FEEDBACK – 17th States parties conference on the Mine Ban Treaty: HI called for increased attention to victims | December 3, 2018
Last week, 93 States parties, 11 observer states, UN-Institutions, International Organisations and the big range of active members of ICBL, such as HI, exchanged at the yearly meeting of states parties about successes and challenges concerning the implementation of the Ottawa Convention. HI has been working in many contaminated countries, clearing mines, organizing risk education […]
Last week, 93 States parties, 11 observer states, UN-Institutions, International Organisations and the big range of active members of ICBL, such as HI, exchanged at the yearly meeting of states parties about successes and challenges concerning the implementation of the Ottawa Convention.
HI has been working in many contaminated countries, clearing mines, organizing risk education and providing victims assistance. At the conference the organization emphasized that mine affected people urgently need more support.
A landmine-survivor from El Salvador, Jesús Martinez, who is working closely with HI, was invited to speak on the opening panel. “We have the collective aspiration of achieving a mine-free 2025 in as many states as possible” he emphasized. “Those of us who have experienced the devastating effects of landmines call on you to make a mine-free world a reality, where the rights and needs of all victims are fulfilled!”. See below a video statement from Eva Maria Fischer, Manager Advocacy and Development Education, HI Germany:
Numerous victim assistance activities
The recently published Landmine Monitor 2018 revealed not only the worldwide increase in the number of victims of Mines and unexploded ordnances, but also the concurrent decrease of funds for victim assistance. However people injured in a mine accident will require lifelong support to be able to live a dignified life.
On behalf of the International Campaign to Ban Landmines ICBL, HI victim assistance expert Elke Hottentot delivered a strong statement calling on States to address the needs of the victims:
“A country that becomes mine-free is not suddenly victim-free: the needs of victims last throughout their lifetime. It is up to you, donor and affected states, to make sure that the plight of survivors and indirect victims is not forgotten!”

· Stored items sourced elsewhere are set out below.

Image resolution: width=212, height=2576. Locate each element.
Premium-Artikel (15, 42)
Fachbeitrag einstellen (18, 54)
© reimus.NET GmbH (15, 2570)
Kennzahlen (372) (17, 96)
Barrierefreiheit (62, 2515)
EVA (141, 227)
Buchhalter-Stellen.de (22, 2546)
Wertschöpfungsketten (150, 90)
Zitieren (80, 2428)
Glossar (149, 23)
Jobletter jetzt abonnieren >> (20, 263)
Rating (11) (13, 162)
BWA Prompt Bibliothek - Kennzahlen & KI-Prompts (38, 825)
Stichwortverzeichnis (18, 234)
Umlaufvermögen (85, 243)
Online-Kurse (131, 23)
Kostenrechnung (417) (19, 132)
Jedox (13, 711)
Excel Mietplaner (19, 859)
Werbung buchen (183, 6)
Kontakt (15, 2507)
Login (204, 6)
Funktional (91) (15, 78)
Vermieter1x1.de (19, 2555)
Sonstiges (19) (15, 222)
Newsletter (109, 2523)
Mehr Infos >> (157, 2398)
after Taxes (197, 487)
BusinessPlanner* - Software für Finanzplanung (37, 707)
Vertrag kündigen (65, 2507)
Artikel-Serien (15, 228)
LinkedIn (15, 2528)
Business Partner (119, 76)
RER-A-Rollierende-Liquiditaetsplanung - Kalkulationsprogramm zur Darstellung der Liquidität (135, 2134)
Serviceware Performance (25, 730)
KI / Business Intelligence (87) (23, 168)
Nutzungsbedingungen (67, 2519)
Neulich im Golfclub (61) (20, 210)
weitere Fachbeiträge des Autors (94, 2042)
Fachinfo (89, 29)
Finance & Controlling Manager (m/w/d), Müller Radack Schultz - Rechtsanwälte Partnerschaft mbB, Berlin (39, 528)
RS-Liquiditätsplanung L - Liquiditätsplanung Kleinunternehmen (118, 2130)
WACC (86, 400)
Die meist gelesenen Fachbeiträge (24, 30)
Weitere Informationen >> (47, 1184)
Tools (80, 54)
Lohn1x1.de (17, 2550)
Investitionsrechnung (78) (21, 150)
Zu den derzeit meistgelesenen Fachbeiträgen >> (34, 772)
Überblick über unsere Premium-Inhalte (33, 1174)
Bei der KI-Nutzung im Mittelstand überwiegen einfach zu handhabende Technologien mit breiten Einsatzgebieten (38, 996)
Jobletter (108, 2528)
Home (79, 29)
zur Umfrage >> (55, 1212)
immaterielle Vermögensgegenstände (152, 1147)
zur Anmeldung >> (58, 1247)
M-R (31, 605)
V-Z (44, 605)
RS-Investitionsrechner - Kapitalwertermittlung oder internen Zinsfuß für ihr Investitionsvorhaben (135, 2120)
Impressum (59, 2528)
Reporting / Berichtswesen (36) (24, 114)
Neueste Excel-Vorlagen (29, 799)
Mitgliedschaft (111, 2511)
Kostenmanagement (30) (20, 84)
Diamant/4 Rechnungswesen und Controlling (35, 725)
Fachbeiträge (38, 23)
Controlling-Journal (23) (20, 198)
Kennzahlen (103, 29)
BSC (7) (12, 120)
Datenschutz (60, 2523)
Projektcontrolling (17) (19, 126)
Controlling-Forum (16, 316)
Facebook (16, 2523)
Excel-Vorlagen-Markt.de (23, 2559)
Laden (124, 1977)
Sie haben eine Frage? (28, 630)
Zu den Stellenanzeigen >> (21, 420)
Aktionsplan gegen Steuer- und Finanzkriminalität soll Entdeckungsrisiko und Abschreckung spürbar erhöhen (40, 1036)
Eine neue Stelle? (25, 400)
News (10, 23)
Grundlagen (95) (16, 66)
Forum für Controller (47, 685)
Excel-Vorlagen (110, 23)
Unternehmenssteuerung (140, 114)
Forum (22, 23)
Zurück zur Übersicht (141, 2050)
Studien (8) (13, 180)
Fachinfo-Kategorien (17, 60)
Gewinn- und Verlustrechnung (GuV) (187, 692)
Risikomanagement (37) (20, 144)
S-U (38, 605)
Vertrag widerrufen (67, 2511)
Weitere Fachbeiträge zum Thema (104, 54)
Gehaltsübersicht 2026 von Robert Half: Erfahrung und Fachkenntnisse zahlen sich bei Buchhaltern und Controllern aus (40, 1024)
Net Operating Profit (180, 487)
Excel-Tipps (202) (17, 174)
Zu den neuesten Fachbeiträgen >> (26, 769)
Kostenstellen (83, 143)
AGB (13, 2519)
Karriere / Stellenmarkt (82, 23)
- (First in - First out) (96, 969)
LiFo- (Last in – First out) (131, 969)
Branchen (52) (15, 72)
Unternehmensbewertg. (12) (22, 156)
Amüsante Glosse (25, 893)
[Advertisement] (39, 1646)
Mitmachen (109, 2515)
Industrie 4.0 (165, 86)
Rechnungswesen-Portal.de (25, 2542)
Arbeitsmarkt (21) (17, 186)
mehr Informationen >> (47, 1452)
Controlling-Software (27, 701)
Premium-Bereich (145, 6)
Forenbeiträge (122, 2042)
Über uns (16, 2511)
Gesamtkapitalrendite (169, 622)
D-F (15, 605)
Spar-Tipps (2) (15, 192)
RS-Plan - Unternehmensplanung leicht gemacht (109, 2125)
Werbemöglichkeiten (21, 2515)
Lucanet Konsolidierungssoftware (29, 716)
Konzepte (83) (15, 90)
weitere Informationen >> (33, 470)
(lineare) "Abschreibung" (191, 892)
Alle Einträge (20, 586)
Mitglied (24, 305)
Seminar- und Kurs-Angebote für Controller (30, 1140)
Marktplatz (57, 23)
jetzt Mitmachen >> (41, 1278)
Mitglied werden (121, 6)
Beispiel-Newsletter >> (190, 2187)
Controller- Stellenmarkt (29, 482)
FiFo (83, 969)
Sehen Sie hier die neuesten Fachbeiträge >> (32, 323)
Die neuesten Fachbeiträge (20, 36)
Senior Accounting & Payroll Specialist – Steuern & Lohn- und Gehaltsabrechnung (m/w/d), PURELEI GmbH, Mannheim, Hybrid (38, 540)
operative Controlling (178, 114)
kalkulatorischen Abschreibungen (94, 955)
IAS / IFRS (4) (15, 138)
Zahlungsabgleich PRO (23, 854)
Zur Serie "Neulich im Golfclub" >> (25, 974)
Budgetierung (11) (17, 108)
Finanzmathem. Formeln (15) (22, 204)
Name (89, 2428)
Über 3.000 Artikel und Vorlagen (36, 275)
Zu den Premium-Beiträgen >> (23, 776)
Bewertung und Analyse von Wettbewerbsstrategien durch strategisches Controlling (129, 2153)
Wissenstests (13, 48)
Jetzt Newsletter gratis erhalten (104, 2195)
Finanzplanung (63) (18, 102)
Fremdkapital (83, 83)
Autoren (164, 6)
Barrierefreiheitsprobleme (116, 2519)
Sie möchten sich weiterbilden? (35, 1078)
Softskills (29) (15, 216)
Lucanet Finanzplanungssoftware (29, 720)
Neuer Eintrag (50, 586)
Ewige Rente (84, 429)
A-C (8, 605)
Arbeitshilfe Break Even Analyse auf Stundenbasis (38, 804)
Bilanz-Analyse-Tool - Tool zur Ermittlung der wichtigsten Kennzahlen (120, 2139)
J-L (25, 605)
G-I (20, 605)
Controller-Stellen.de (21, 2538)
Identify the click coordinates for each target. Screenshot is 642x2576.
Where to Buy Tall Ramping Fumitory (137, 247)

To feed this call with information, HI organized a number of activities on the need of victim assistance:
- Videos showing projects of Humanity & Inclusion and other operators played in a corner during the entire conference and showed concrete examples of support for mine survivors,
- A side event on Tuesday introduced a study to show an exemplary cooperation of a donor state and an effected state for effective victim assistance in Cambodia: see the study here.
- Another side event on Thursday reported on a project linking Latin American mine survivors and other persons with disabilities to advocate for common rights.
- HI also took part in an expert meeting on Victim assistance, where 23 states were actively participating – most of them affected states.
In all these meetings and events participants showed great interest in very concrete exchange on experiences and methods of victim assistance and raised important issues. For example, Bekele Gonfa from the Survivors Recovery & Rehabilitation Organization Ethiopia, at the panel of the VA side event, emphasized that effective victim assistance needs a wide range of diverse actors: “Ministries of social welfare are serving as focal point for victim assistance, but ministry of transport, education etc. should equally be involved!”. Prince Mired of Jordan, UN Special Envoy for the Mine Ban Treaty, told about his own experience: “Most of our ministries are overwhelmed. There is not one solution for everything. Legislation is key, but words on paper need to be implemented.”
In spite of the active interest of many delegates for victim assistance, it is worrying to note that only few potential donor states were part of these fruitful discussions – even if many states in plenary raised concern about this topic.
Among other important issues, the need for risk education right after the end of a conflict, to prevent mine accidents, was also raised by HI. Emmanuel Sauvage, Armed Violence Reduction Division, warned:
“I have one message to the international community: we have to be ready. When refugees in Jordan, Lebanon, Turkey, will go back home, in countries massively contaminated by ERW, they will have to cope with this threat for decades!”